Annina Böhlen, Projektleiterin Nachhaltigkeit bei Chocolats Halba, erklärt das Projekt FINCA.


Wie will Chocolats Halba den Kakaoanbau revolutionieren? Diese Frage durften wir gestern Abend an der Ausstellung "Innovative Schokoladeprojekte" in der Aula Progr in Bern beantworten. Vor der versammelten Schweizer Schokoladenbranche präsentierten wir unser Projekt FINCA in Ecuador, in dem wir seit 2016 den Mischanbau von Kakao mit anderen Nutzpflanzen fördern.  

Hinter der Ausstellung "Innovative Schokoladeprojekte" stand die Informationskampagne Esprit Chocolat der Schweizerischen Stiftung der Kakao- und Schokoladewirtschaft. Der Stiftungsrat hatte im Vorfeld aus zahlreichen Bewerbungen zehn Projekte und Erfindungen aus den Bereichen "Technologie", "Wirtschaft" und "Nachhaltigkeit" ausgewählt.  Für Chocolats Halba war die Ausstellung eine weitere Bestätigung ihrer Position als Nachhaltigkeitspionierin der Schweizer Schokoladenbranche.

Auszeichnetes Projekt FINCA
Für das Projekt FINCA in Ecuador erhielt Chocolats Halba 2018 den Swiss Ethics Award. Im Projekt fördern wir – mit Unterstützung unseres Mutterkonzerns Coop – den Anbau des Edelkakaos Arriba mit einer revolutionären Methode: dynamische Agroforstwirtschaft, ein Mischanbau von Kakao mit Früchten, Gemüse und Edelholzbäumen. Ergebnis: intakte Natur, Klimaschutz, höhere Einnahmen für die Bauern und feine Bio-Fairtrade-Schokolade. Unser Motto: #MixItFixIt.

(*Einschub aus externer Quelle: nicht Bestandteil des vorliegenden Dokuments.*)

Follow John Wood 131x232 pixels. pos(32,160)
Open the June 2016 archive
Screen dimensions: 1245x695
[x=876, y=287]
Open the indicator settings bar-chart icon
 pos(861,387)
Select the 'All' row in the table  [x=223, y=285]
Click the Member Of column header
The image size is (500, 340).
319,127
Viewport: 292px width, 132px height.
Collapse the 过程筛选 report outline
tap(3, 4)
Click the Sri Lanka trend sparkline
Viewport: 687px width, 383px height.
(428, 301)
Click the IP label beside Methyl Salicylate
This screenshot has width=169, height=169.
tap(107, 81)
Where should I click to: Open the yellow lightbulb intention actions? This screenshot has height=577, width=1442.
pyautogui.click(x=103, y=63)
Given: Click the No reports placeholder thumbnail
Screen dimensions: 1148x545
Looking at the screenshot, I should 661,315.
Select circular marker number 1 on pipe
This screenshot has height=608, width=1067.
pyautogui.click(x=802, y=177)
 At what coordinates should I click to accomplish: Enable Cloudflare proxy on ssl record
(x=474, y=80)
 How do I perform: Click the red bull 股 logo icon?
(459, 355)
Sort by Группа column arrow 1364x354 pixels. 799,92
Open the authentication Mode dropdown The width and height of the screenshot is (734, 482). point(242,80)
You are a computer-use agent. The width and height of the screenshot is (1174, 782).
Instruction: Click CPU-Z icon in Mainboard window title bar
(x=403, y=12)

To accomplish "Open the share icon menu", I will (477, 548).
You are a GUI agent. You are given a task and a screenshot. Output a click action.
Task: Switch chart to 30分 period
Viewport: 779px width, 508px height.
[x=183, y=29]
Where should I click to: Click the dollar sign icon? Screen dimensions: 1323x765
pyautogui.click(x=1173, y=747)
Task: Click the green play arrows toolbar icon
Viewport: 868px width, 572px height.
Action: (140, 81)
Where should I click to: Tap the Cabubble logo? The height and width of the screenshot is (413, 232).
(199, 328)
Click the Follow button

Im Rahmen des Projekts, an dem Swisscontact als Projektkoordinator vor Ort beteiligt ist, wurden bereits über 200'000 Kakaopflanzen und über 30'000 weitere Bäume gepflanzt. Aus den aromatischen Arriba-Bohnen kreiert Chocolats Halba für Coop zwei dunkle Naturaplan-Schokoladen.